* begin Records *
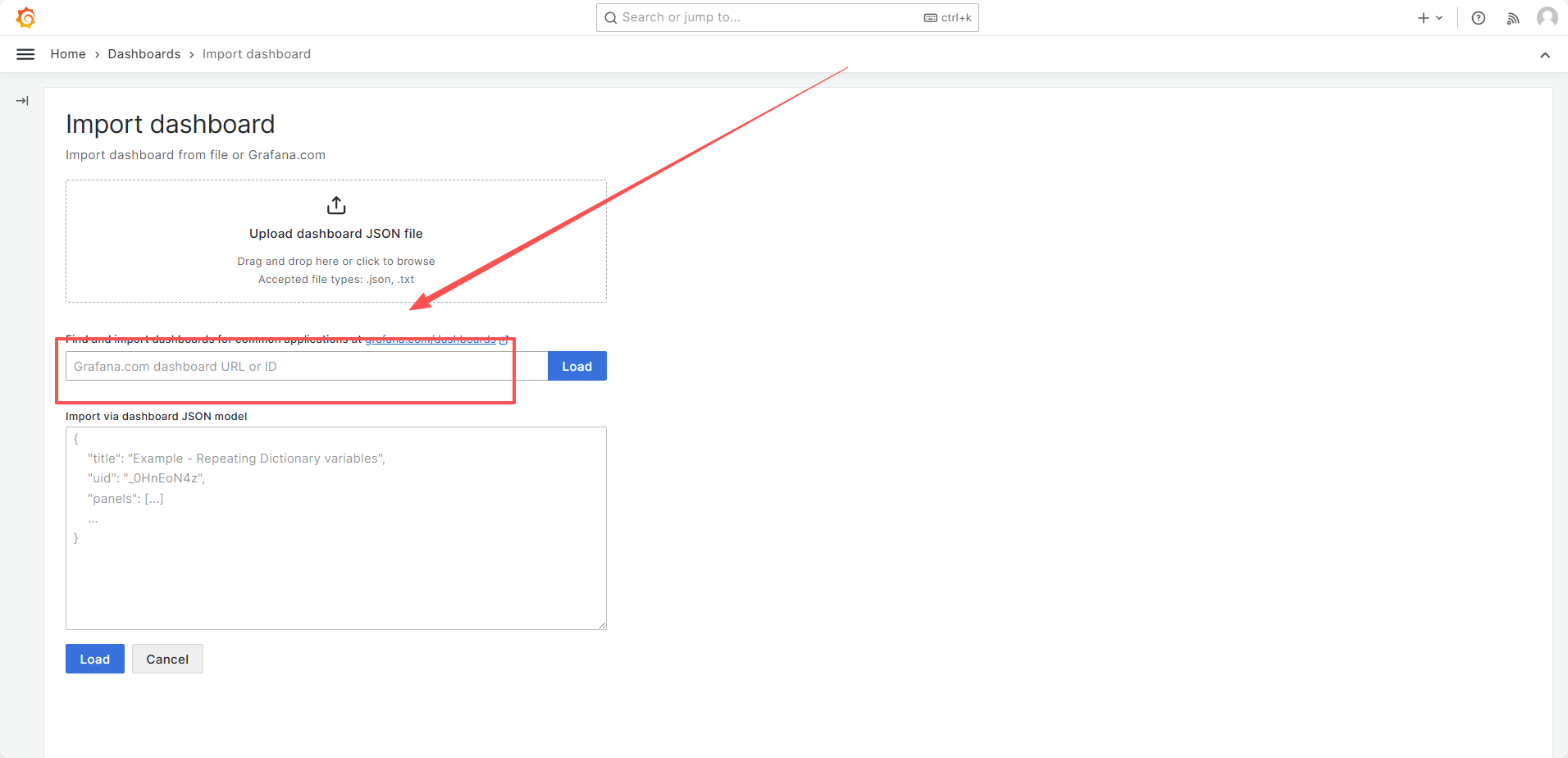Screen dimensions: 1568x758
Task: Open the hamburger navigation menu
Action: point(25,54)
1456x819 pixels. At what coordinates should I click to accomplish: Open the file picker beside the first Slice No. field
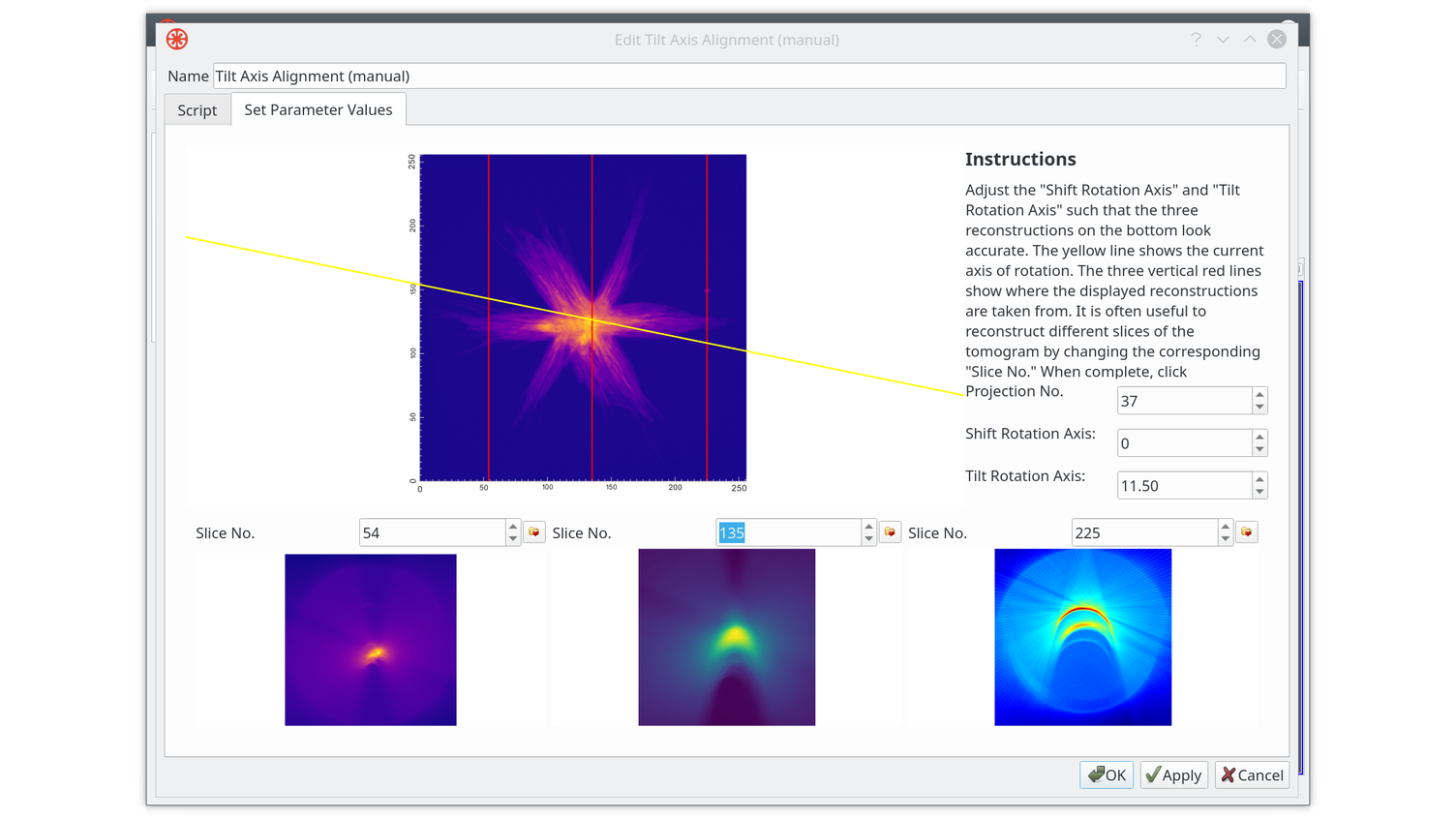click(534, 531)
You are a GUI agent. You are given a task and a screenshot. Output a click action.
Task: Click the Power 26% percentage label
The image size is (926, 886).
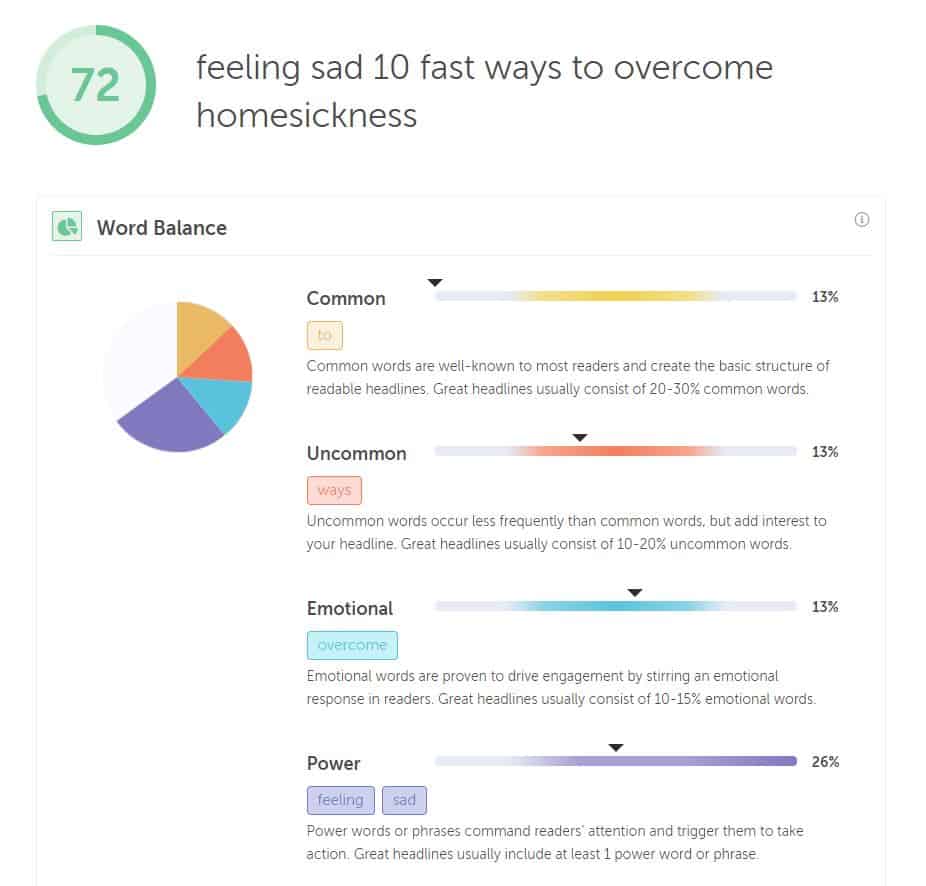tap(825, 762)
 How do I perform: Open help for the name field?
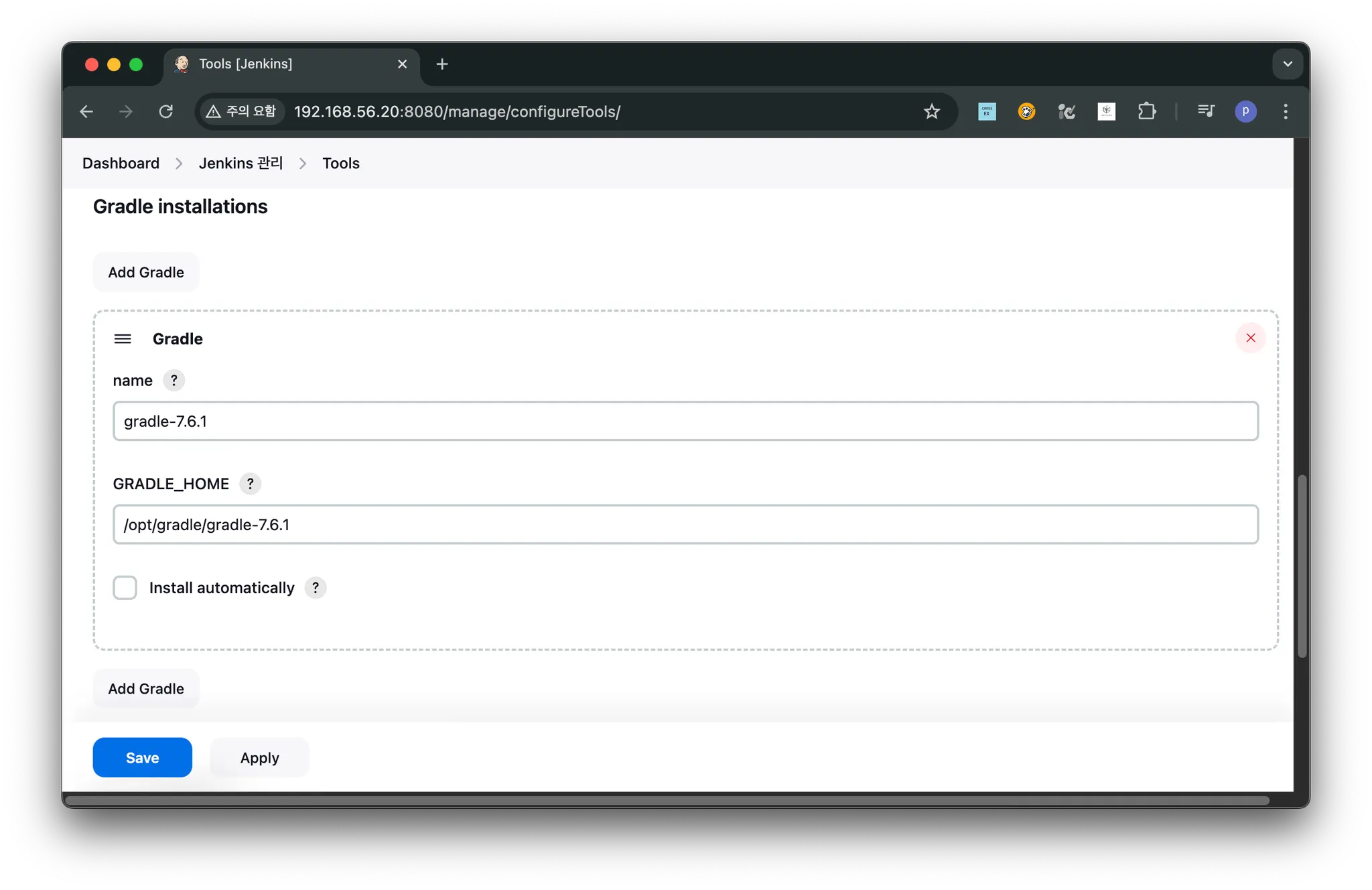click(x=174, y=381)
* end Records *
What you are asked to do: Retype the data verbatim, starting at the line that contains "You are a GUI" and continuing through the final line of the data. Omit the pictures from your answer.

Final result:
You are a GUI agent. You are given a task and a screenshot. Output a click action.
Task: Click the Power 26% percentage label
The image size is (926, 886).
tap(825, 762)
 How do I perform: Open help for the name field?
click(x=174, y=381)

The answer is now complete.